George Mannes
For the third quarter ended Sept. 30, Comcast -- the nation's largest operator of cable TV systems -- reported cable system revenue for the quarter of $4.37 billion, shy of the $4.4 billion to $4.5 billion range of analysts' estimates, according to TheStreet.com's informal survey. That number is up 8.4% from the $4.04 pro forma figure for the third quarter of 2002. Comcast closed its acquisition of the old AT&T Broadband systems in the fourth quarter of 2002.
Operating income before depreciation and amortization for the cable systems amounted to $1.62 billion, up 24% from last year's pro forma figure, excluding 2002 AT&T merger and termination charges. This year's number, in line with analysts' estimates, represents an operating cash flow margin of 37%, up from the 29.7% figure for the third quarter of 2002.
Comcast's companywide revenue dropped more than $1 billion from second-quarter figures, resulting from the company's mid-September sale of its majority stake in QVC to partner Liberty Media (L). QVC is treated as a discontinued operation in this quarter's results.
In the third quarter, Comcast added 473,000 cable-modem subscribers, up from the 339,000 pro forma figure for the third quarter of 2002, and up from the second-quarter addition number of 351,000. Analysts surveyed by TheStreet.com had forecast additions of 445,000 at most.

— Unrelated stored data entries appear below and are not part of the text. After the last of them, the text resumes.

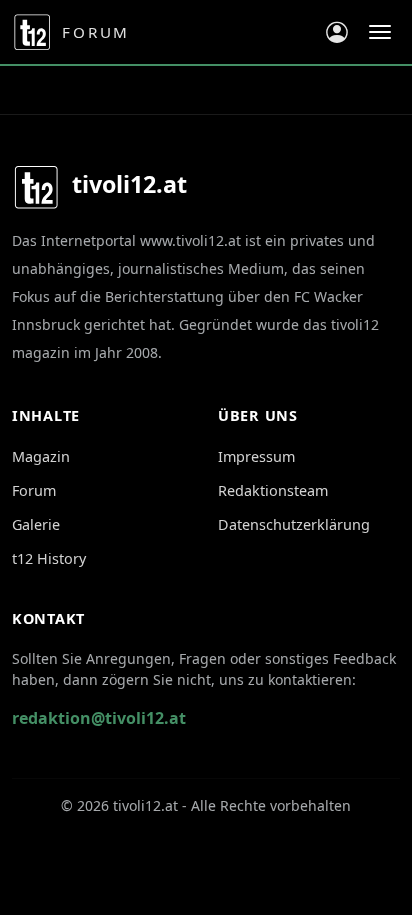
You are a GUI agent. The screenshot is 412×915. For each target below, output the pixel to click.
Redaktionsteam (273, 490)
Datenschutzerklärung (294, 524)
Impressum (256, 456)
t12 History (49, 558)
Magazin (41, 456)
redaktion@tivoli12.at (99, 718)
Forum (34, 490)
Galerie (36, 524)
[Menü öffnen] (380, 32)
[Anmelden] (337, 32)
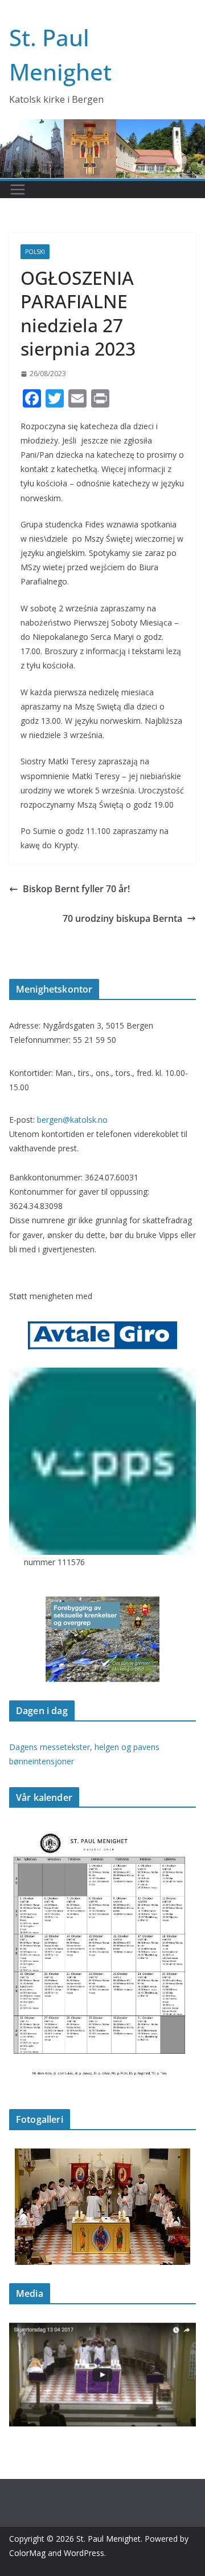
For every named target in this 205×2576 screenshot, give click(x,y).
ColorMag (27, 2552)
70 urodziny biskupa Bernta (122, 918)
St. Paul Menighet (108, 2538)
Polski (35, 252)
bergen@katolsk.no (72, 1119)
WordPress (84, 2552)
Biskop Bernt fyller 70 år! (76, 888)
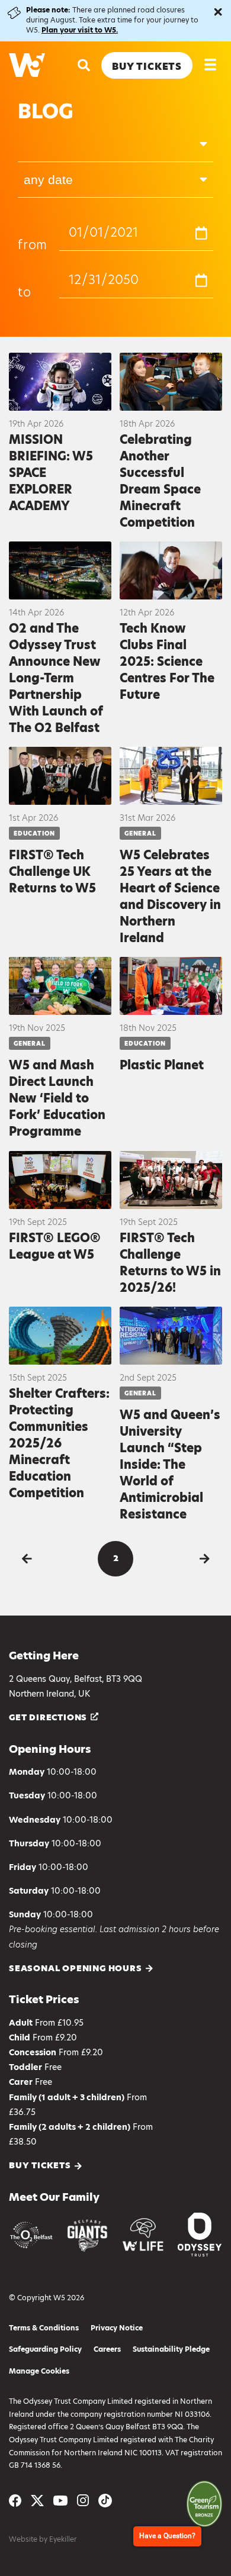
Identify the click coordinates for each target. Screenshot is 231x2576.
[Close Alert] (218, 12)
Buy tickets (40, 2165)
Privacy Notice (117, 2328)
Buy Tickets (147, 66)
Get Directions (48, 1717)
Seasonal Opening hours (75, 1968)
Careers (107, 2349)
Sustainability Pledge (171, 2349)
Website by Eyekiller (42, 2539)
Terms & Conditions (44, 2328)
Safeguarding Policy (45, 2349)
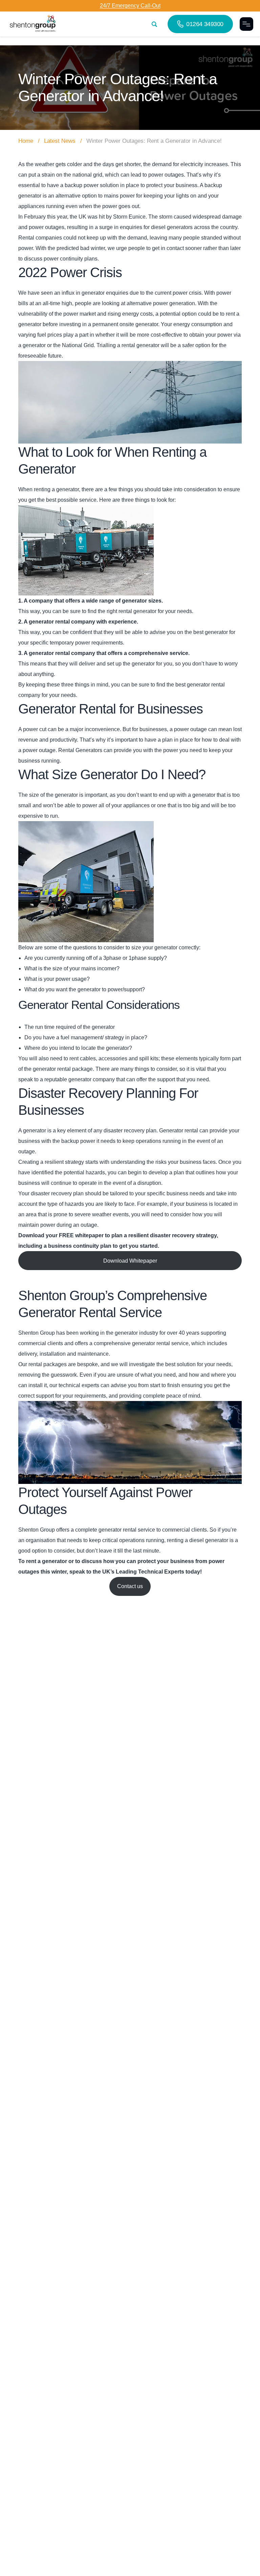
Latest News (59, 141)
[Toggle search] (154, 24)
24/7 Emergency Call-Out (130, 5)
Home (25, 141)
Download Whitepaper (130, 1261)
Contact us (130, 1586)
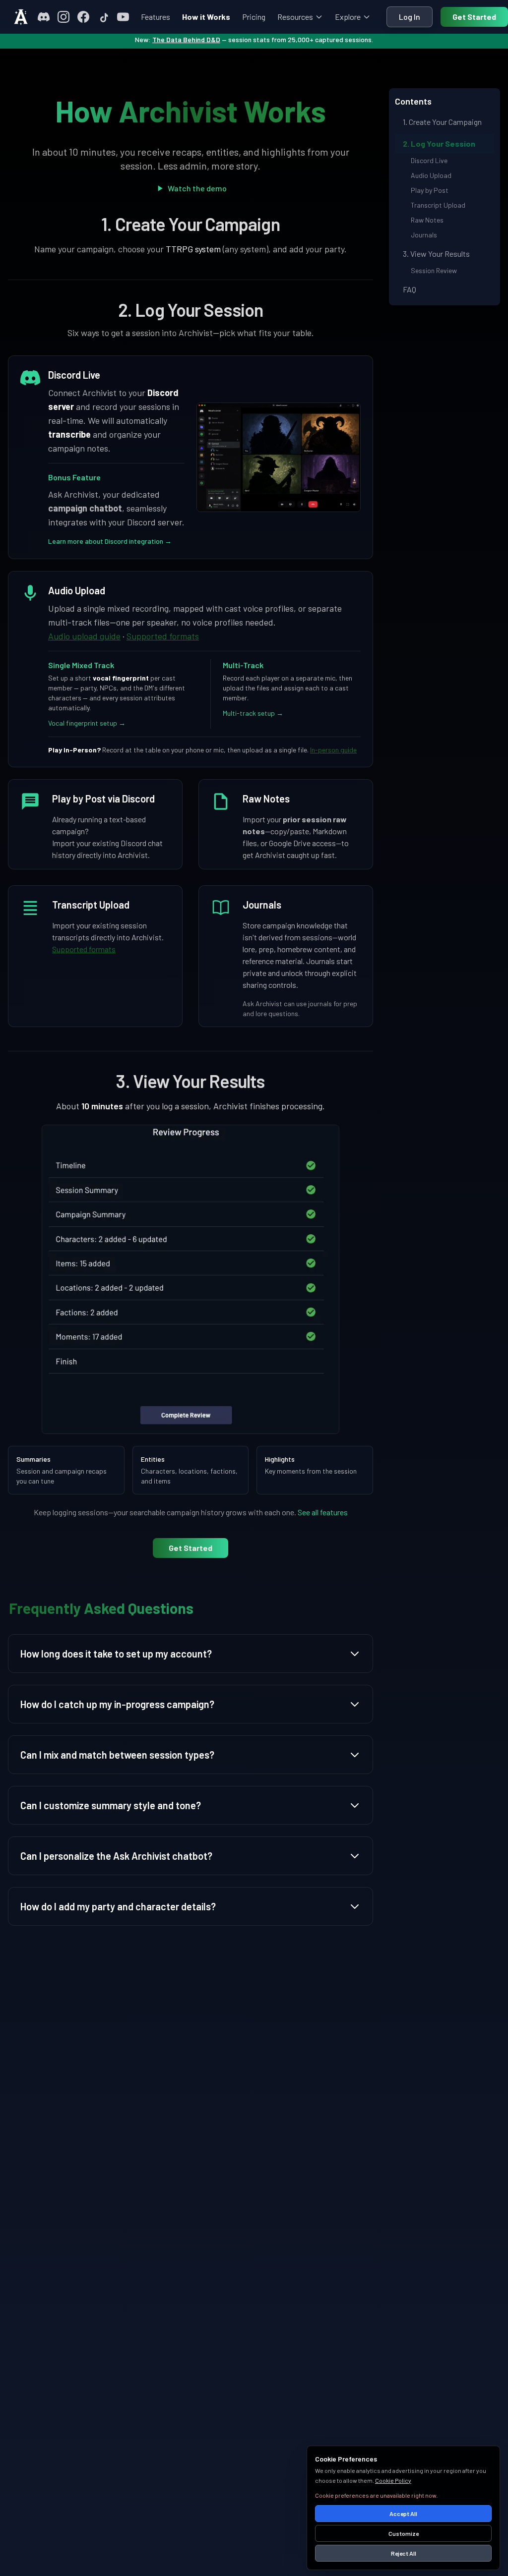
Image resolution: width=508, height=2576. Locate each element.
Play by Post (429, 190)
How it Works (206, 16)
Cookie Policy (393, 2480)
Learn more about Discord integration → (110, 541)
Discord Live (429, 160)
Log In (409, 16)
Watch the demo (197, 188)
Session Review (434, 270)
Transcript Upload (438, 205)
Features (155, 16)
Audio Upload (431, 175)
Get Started (474, 16)
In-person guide (333, 749)
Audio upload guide (84, 635)
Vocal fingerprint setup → (87, 723)
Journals (424, 234)
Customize (403, 2533)
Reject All (403, 2553)
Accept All (403, 2513)
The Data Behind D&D (186, 39)
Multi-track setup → (253, 713)
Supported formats (163, 635)
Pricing (253, 16)
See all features (323, 1512)
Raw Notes (427, 220)
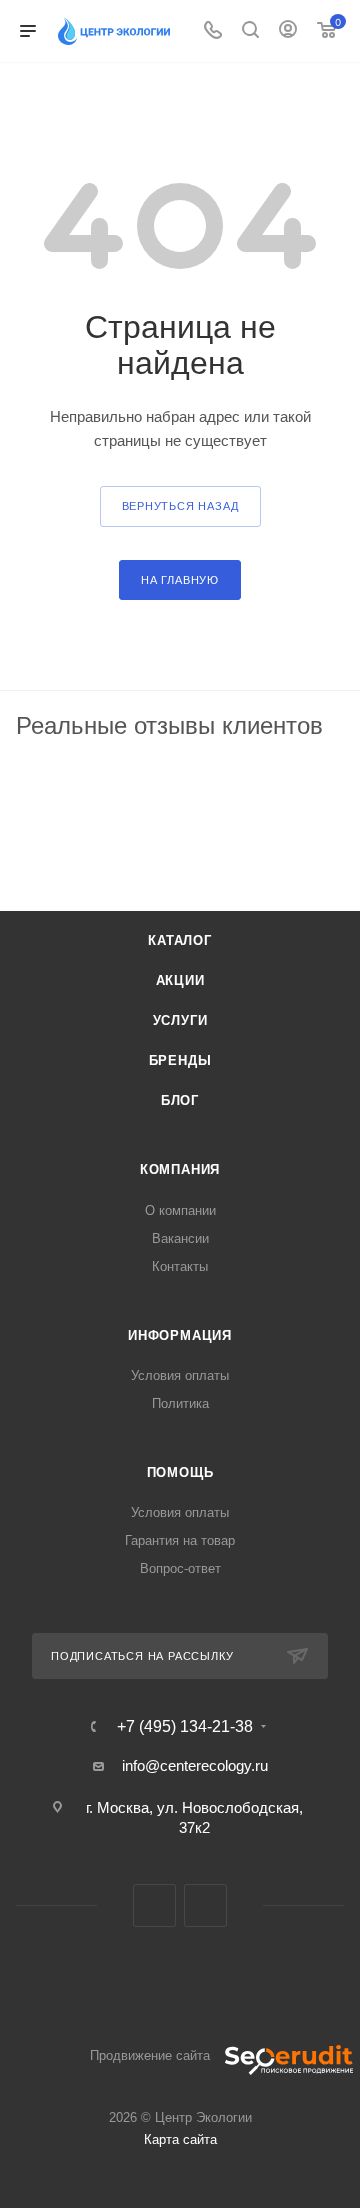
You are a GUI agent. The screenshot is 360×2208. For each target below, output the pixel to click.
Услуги (180, 1020)
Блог (180, 1100)
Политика (180, 1403)
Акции (180, 980)
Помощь (180, 1472)
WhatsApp (205, 1905)
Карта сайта (180, 2139)
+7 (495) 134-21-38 (185, 1727)
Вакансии (180, 1238)
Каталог (180, 940)
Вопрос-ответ (180, 1568)
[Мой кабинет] (288, 31)
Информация (180, 1335)
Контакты (180, 1266)
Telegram (154, 1905)
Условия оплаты (180, 1375)
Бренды (180, 1060)
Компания (180, 1169)
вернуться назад (180, 506)
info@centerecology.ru (195, 1765)
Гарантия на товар (180, 1540)
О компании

Comcast raised its guidance for full-year 2003 high-speed net data additions from 1.6 million to 1.7 million.
Perhaps the only disappointing aspect of Comcast's broadband numbers was the average monthly revenue per high-speed data subscriber. That figure amounted to $42.25 for the quarter, up three cents from one year ago but down from $43.34 in the second quarter.
Roberts comments indicated that the decline might be due to introductory promotions for the service, which in some cases provide for six months of discounting before list pricing kicks in.
Comcast Cable president Steve Burke said the company was "standing up well" in the face of low-priced high-speed Internet offerings from telcos, of which the most aggressive, he said, was SBC (SBC). And, contrasting his outlook to a recent decision from Cox, Burke said he saw no need to offer lower-priced tiers of cable modem service.
The company added 800 subscribers in the third quarter, keeping its total basic cable subscriber count at 21.4 million. The company lost 134,000 subscribers on a pro forma basis in the third quarter of 2002, nearly all of them at the AT&T Broadband systems.
Comcast said it now expects to lose 175,000 telephone customers in 2003, not the 150,000 it previously expected. The company has in the past made it clear that it has put its phone operations, mostly inherited from AT&T, on the back burner as it focuses first on developing other advanced services and products, such as video-on-demand and digital video recorders.
Executives spent much of the conference call discussing how they were ahead of schedule on Comcast's multiyear plan for bringing the AT&T Broadband systems' operations and financial performance up to the level of historical Comcast systems. At the time of the acquisition, AT&T Broadband was widely viewed as a fixer-upper, and Comcast has been able to improve operations in many respects.
The company spent other parts of the call discussing promising areas for growth in the future. One, they said, was adding new services, such as video chat, on top of broadband connections. Roberts, in fact, said today's high-speed business resembled the state of the cable business 20 or 30 years ago, when basic service served as the springboard for additional offerings.
Burke also discussed how Comcast was assembling a management team and making other moves in preparation for offering a new generation of telephone service, which, unlike the legacy AT&T offering, would be based on Internet protocols. While the company will continue in 2004 its work on the service, known industrywide as VoIP, Burke said, "The real numbers will start to appear in '05 and '06." VoIP, he said, would serendipitously become significant as the "galloping" growth of high speed data service trails off.
Addressing programming costs -- a hot-button issue in the cable industry -- Roberts said he would like to keep Comcast's programming cost increases in the neighborhood of consumer price index growth. But unlike Cox CEO Jim Robbins, Roberts showed little interest in going public with any suggestions for controlling prices in sports programming, generally acknowledged as being the prime source of cost increases. While indicating that one option was to make sports channels optional, and another was to address the cost structure of the sports economy, Roberts side-stepped an analyst's question, avoiding any discussion of the pros or cons of either option.